On Fri, May 29, 2026 at 01:30:42PM -0400, Lyude Paul wrote:
> SetOnce is nice, but it does have one problem - you can't use it with
> fallible initializers. While we will be adding support for doing that with
> SetOnce, this leads into another problem: There's no way for racing callers
> to actually block on the initialization of SetOnce, which makes it a
> difficult type to use safely for situations where we want to initialize
> data fallibly once, and then provide access to it to multiple users at once
> until drop.
> 
> So to solve this, introduce a new type: LazyInit.

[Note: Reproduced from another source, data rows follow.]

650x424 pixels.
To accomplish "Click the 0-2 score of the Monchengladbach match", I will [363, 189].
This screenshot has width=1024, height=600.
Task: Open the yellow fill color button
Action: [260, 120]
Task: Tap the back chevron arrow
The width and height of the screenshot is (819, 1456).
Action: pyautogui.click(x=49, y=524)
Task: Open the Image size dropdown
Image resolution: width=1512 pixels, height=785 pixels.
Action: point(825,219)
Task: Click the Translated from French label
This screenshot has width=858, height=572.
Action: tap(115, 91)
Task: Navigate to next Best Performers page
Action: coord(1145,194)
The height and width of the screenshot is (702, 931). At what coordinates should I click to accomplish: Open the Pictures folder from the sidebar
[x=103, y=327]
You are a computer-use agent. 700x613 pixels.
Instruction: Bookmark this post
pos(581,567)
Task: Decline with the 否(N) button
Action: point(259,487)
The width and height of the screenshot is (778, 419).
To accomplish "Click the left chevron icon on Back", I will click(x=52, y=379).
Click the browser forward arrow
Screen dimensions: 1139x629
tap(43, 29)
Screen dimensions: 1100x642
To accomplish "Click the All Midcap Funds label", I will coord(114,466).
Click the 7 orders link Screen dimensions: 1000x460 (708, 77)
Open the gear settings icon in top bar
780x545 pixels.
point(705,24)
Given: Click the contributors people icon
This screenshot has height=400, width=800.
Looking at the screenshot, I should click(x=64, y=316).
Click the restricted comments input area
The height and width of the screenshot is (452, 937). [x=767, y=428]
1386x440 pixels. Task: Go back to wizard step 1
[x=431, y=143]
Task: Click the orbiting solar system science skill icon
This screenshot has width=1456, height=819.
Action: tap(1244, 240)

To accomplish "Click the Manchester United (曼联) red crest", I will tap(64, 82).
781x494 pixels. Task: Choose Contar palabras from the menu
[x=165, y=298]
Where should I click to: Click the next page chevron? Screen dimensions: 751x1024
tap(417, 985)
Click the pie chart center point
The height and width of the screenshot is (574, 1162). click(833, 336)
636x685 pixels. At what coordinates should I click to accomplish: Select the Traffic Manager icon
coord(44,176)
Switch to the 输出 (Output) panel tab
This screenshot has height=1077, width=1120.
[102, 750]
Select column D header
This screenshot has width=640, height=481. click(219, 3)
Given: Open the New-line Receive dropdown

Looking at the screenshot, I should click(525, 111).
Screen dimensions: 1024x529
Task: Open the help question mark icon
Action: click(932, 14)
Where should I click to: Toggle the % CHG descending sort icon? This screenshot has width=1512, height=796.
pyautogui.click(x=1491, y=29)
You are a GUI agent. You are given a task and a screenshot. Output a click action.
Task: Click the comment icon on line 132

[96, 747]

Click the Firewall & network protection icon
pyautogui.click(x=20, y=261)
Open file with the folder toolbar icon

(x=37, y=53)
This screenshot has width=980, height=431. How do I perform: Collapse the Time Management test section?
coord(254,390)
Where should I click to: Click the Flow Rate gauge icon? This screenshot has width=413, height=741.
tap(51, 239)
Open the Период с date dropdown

LazyInit is like SetOnce
> with a couple of important differences:
> 
> * It can't be used in const context
> * It can handle in-place fallible initializers.
> * It uses a Mutex for synchronization instead of an atomic, allowing
>   callers to block on initialization.
> * It requires its contents already be Send + Sync, since the Mutex protects
>   initializing data and not the data itself.
> 
> Signed-off-by: Lyude Paul <lyude@redhat.com>

> +    /// Retrieve the contents of `inner.data` and extend their lifetime.
> +    ///
> +    /// # Safety
> +    ///
> +    /// The caller guarantees that `self.inner.data` has been previously initialized.
> +    #[inline(always)]
> +    unsafe fn data<'a>(&'a self, inner: &MutexGuard<'_, Inner<T>>) -> &'a T {
> +        // SAFETY:
> +        // - Our safety contract guarantees `inner.data` is initialized.
> +        // - `T` is `Send` + `Sync`, and thus does not need the `Mutex` for synchronization, making
> +        //   it safe to hold onto outside of the lock.
> +        // - We're guaranteed via `Inner`'s type invariants that so long as immutable references to
> +        //   self exist, `data` cannot be uninitialized - ensuring it lives throughout the lifetime
> +        //   of A.
> +        // - We're guaranteed the container of `T` will not be written to via `Inner`s type
> +        //   invariants until `Drop`, ensuring it remains populated for the lifetime of 'a.
> +        unsafe { mem::transmute::<&_, &'a _>(inner.data.assume_init_ref()) }

I'm not a big fan of using these kinds of tricks to access the contents
of a mutex after unlocking it. Could we instead use a struct like this:

struct LazyInit<T> {
    data: UnsafeCell<MaybeUninit<T>>,
    set: AtomicBool,
    lock: Mutex<()>,
}

or even:

struct LazyInit<T> {
    data: SetOnce<T>,
    lock: Mutex<()>,
}

I think this logic will be simpler for everyone.

By the way, another option is to use a similar strategy to
https://lore.kernel.org/rust-for-linux/20260523-upgrade-poll-v4-2-f5b4c747eac2@google.com/
where you just use SetOnce and protect calls to `populate` by another
mutex in the structure. Then you don't need a separate LazyInit.

Alice